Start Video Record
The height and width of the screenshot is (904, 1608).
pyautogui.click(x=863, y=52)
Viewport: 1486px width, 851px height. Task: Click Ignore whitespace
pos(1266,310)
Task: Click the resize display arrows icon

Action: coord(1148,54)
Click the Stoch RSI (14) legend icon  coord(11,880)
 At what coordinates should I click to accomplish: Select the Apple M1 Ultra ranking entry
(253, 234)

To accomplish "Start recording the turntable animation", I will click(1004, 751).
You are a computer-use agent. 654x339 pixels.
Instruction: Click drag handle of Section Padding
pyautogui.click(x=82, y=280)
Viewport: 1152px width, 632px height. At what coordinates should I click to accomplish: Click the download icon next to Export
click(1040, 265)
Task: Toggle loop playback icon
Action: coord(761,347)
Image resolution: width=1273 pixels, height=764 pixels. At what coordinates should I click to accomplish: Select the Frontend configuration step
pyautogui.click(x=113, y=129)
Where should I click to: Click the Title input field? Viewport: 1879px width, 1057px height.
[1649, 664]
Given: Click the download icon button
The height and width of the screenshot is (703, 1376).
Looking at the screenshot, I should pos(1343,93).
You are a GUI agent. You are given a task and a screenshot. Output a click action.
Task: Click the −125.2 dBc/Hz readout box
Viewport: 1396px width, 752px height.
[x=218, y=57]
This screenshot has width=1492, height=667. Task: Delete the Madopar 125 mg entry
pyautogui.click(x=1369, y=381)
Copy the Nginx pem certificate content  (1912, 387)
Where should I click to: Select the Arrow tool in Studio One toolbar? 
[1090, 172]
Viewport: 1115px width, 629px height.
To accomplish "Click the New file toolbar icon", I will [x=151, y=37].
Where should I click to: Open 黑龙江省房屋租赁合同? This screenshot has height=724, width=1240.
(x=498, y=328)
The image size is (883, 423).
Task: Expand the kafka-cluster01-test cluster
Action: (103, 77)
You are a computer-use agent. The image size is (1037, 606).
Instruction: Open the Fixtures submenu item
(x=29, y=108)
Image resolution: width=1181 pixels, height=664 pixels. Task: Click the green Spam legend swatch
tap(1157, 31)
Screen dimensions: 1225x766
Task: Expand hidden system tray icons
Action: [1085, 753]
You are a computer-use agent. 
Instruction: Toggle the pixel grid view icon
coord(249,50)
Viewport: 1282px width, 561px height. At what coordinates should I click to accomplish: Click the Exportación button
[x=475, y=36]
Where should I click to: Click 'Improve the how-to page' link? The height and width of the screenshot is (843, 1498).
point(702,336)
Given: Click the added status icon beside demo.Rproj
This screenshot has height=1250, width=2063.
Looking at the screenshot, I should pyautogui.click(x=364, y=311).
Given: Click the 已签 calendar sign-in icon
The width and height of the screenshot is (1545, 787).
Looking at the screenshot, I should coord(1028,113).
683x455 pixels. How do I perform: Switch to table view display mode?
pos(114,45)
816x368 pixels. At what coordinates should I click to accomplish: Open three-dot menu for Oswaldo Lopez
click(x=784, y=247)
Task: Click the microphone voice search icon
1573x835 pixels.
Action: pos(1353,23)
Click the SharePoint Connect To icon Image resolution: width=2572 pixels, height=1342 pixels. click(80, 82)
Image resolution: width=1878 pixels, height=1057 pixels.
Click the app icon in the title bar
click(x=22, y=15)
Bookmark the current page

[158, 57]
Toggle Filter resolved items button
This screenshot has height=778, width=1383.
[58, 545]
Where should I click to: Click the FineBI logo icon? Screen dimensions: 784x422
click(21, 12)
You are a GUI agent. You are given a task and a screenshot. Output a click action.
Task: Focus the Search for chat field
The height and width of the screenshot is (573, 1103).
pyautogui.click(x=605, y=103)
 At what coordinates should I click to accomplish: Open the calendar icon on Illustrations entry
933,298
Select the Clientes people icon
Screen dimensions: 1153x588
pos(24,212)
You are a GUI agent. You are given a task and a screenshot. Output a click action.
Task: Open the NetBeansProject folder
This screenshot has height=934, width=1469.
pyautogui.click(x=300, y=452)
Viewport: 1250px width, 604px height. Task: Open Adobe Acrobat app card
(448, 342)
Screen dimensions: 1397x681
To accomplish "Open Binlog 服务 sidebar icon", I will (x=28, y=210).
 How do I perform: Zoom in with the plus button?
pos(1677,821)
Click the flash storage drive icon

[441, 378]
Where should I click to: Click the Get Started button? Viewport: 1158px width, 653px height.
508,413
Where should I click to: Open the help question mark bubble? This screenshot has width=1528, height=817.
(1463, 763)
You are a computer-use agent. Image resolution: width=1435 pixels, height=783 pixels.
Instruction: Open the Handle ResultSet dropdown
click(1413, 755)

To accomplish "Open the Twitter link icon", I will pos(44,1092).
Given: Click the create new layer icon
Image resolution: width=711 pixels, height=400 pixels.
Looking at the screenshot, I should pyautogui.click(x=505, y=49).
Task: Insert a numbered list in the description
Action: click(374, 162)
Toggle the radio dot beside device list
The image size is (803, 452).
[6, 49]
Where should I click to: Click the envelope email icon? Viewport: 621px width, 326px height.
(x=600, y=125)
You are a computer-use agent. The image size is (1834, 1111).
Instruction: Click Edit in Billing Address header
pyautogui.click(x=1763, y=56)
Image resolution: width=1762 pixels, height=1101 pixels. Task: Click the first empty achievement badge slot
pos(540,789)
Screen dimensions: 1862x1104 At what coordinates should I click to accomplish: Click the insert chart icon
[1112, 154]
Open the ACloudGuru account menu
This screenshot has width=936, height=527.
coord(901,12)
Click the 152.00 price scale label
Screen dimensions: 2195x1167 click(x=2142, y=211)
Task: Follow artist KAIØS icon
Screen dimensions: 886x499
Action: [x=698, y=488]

● ● ● ● ● ● ●

The lines that contain the word "agent" are wanted; copy each of them from the records.

You are a computer-use agent. 654x339 pixels.
You are a GUI agent. You are given a task and a screenshot. Output a click action.
You are a computer-use agent. The image size is (1037, 606).
You are a computer-use agent. 
You are a GUI agent. You are given a task and a screenshot. Output a click action.
You are a GUI agent. You are given a task and a screenshot. Output a click action.
You are a computer-use agent. Image resolution: width=1435 pixels, height=783 pixels.
You are a computer-use agent. The image size is (1834, 1111).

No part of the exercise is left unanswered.